For those who are weary of struggling to understand the complexities of military sexual assault law (Article 120 UCMJ) in its various iterations, I suggest you take a break to delve into the theoretical underpinnings of the feminist movement that led to the 2007 and 2012 versions of the law. Professor Aya Gruber the University of Colorado School of Law had brought us "A 'Neo-feminist' Assessment of Rape and Domestic Violence Law," 15 J. Gender Race & Just. 583 (Spring 2012). Her neo-feminist stance is that what was once an inherently liberal movement -- feminism -- somehow lost its essence when it chose to eradicate the sexualization of women through "prohibitory law."
Gruber sketches a brief history of feminism in relation to rape and domestic violence. At first, the movement saw the "key to women's empowerment in the sexual arena was ensuring that sex was consensual." This approach succeeded in removing from rape law the requirement of corroboration and resistance
requirements. But eliminating these "prosecution barriers" was only minimally helpful. Even with the barriers removed from rape statutes, reformers discovered social norms were essentially replacing them as unwritten requirements. This is a lesson we have been teaching here at TJAGLCS for the last two years : "cultural cognition" -- the non-legal social beliefs of the community -- cause the police, prosecutors and jurors to discount rape reports that are are missing physical resistance/injury or independent corroboration.
In reaction to the failure of society to shake these cultural beliefs (or rape myths), "dominance" feminists (who Gruber claims see the root of inequality as "a ubiquitous power struggle between men and women in all aspects of life) allied themselves with a criminal justice system that was authoritarian and excessively powerful in order to advande equality. This led to measures which, while improving the lot for victims of rape, also were overtly designed to assist the prosecution. (MRE 412, 413, 414 & 514 come to mind). The extreme version of these liberal/authoritarian reforms are affirmative consent statutes which make sex criminal in the absence of an "affirmative expression of consent." Gruber correctly sites New Jersey's rape statute for this proposition. New Jersey represents not a movement, however, but a unique outlier in rape law. No other state (to my knowledge) shares this definition of rape.
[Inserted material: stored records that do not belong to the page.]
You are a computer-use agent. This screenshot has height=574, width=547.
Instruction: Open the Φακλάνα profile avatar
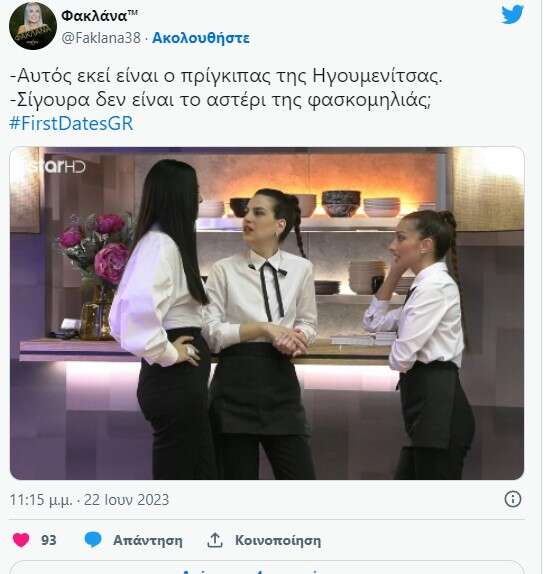pos(33,26)
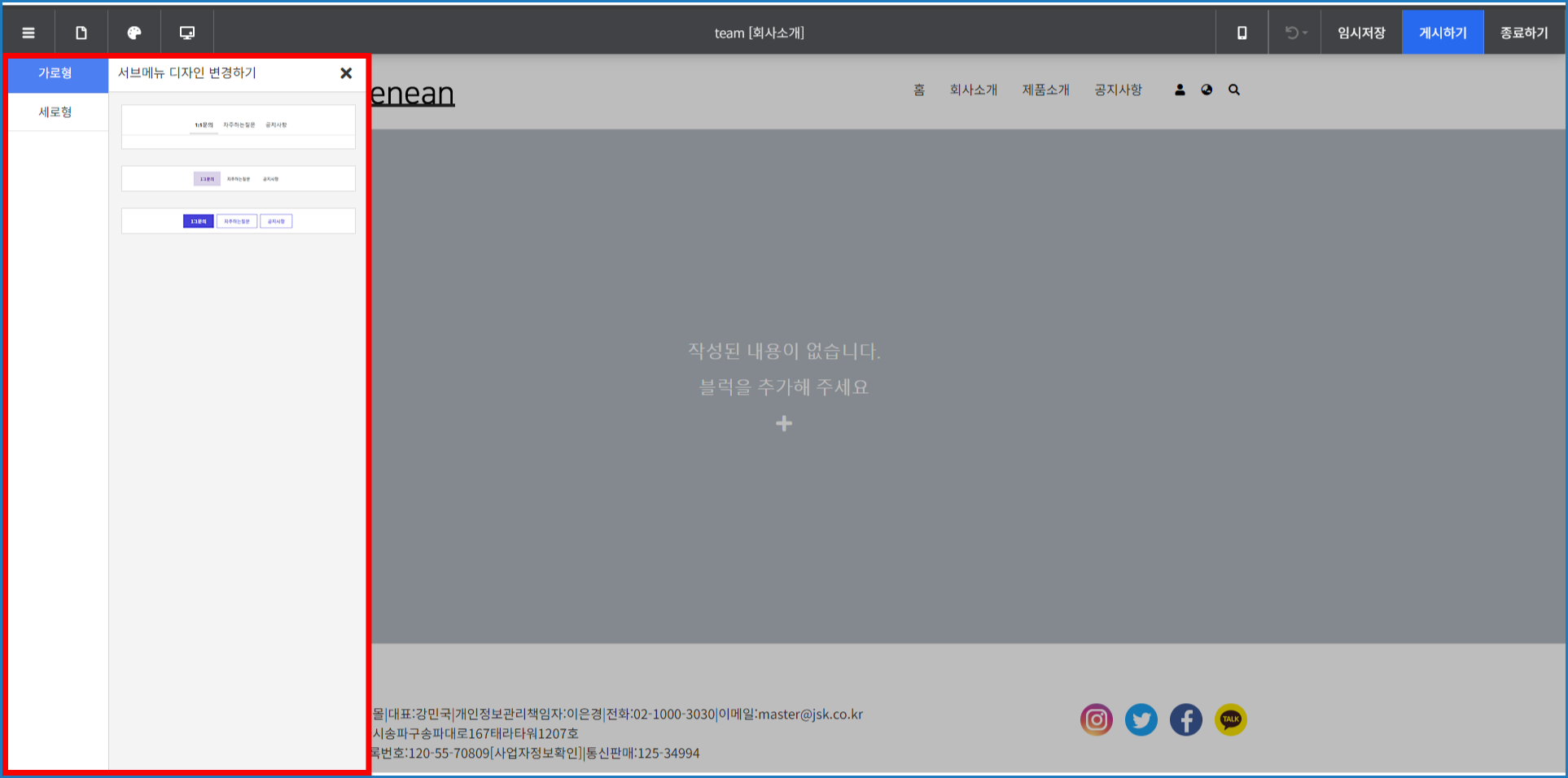Open the 회사소개 menu item

pyautogui.click(x=973, y=90)
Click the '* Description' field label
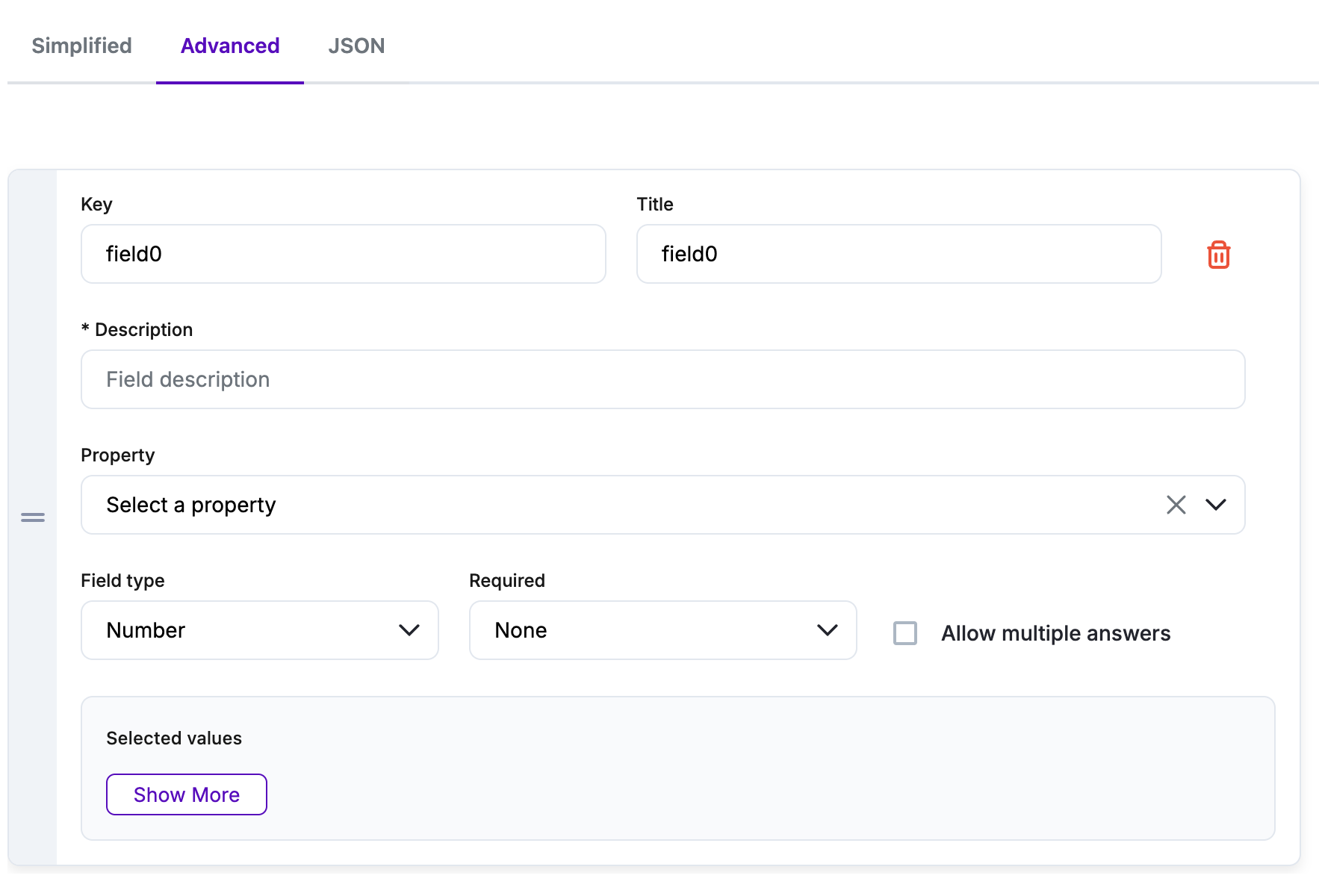Image resolution: width=1319 pixels, height=896 pixels. pos(137,329)
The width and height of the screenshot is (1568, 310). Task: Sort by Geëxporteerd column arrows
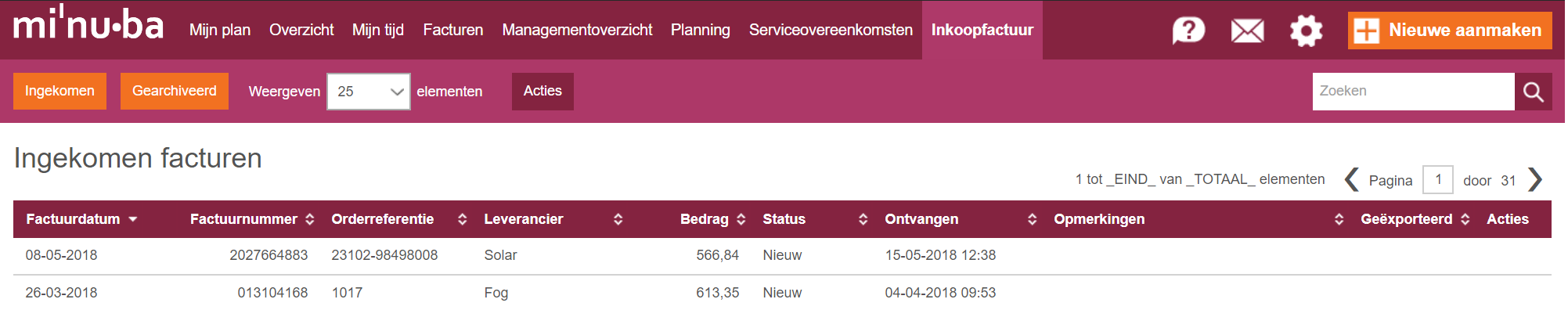tap(1465, 219)

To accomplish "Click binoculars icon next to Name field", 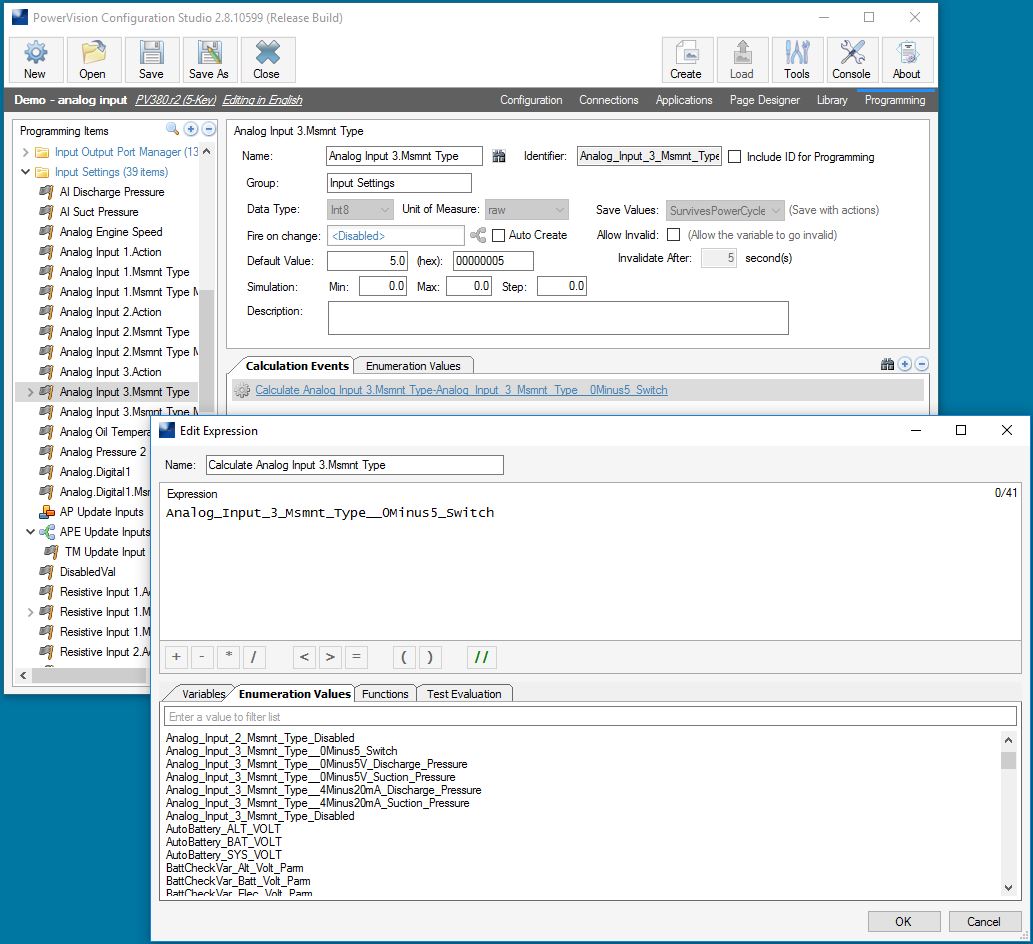I will 499,156.
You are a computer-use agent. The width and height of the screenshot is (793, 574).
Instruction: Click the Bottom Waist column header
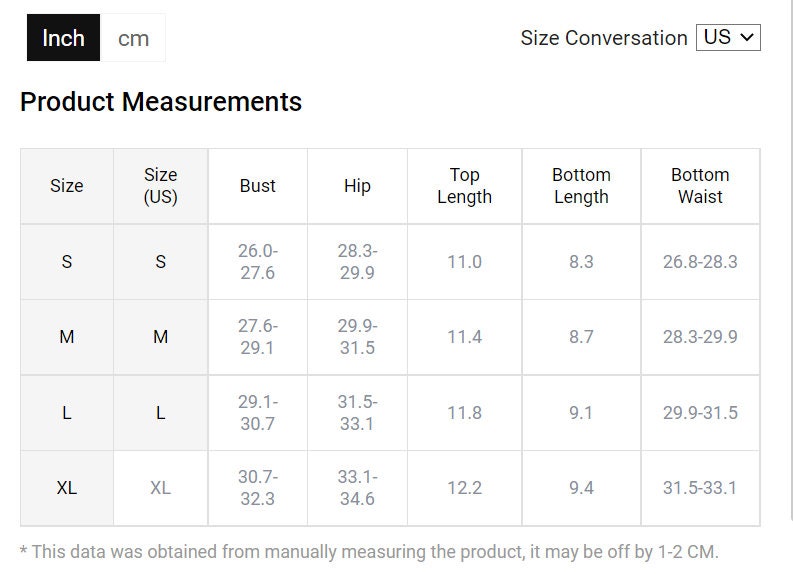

Gruber sees the historical feminist approach as misguided. Her "neo-feminist" critique claims that many of the criminal law reforms have actually dis-empowered women by removing their freedom of action. In the domestic violence arena, this is represented by mandatory arrest laws and mandatory prosecution policies that patronizingly ignore the wishes of the victim.
In the rape arena, Gruber asserts that the emphasis on the dangers to women in the world of sexual activity "threatens to stifle women's sexual agency and expression. . . ." By insisting that affirmative consent is necessary to sex, we run the risk that any woman who does not act within society's conditioned expectation of "chaste behavior" is somehow not worthy of protection. This reinforces society's existing prejudices concerning mode of dress, alcohol consumption and "loose" conduct.
[I have not commented on Gruber's other underlying message: that the criminal justice system is designed for the oppression of minority and poor citizens. Someone else can tackle that one.]
I disagree with much of Professor Gruber's historical analysis and many of her conclusions. But her uncommon approach to rape reform efforts requires us to think beyond some accepted assumptions about rape law that are rarely illuminated. It is not an easy read, but it is intellectually challenging and perhaps enlightening.
--Jim Clark
That thesis has been floating around the Academy for a number of years. See, e.g., http://www.d.umn.edu/cla/faculty/jhamlin/3925/Readings/ConstructingRape.html This article appears to be an extension of her earlier one, "Rape, Feminism and the War on Crime," 84 Wash.L.Rev. 581 (2009); which in turn built upon Prof. Torrey's article, "Feminist Legal Scholarship on Rape: A Maturing Look at One Form of Violence Against Women," 2 Wm. & Mary J. Women & L. 35 (1995), available at: http://scholarship.law.wm.edu/cgi/viewcontent.cgi?article=1283&context=wmjowl
ReplyDeleteConceptually, at first blush, this may seem to some as far-fetched. But, if you wade through it all, there's much to be gained by those prosecuting and defending Art. 120 offenses.
As I just posted on CAAFLog, her work is actually well worth the read. That's because she seems to be looking for a balanced realistic approach to criminal law in general and gender crime specifically.
ReplyDeleteAgree with DP, an extension of her work.
I'm not sure we'll see her proposed victim based defense in the BB anytime soon though.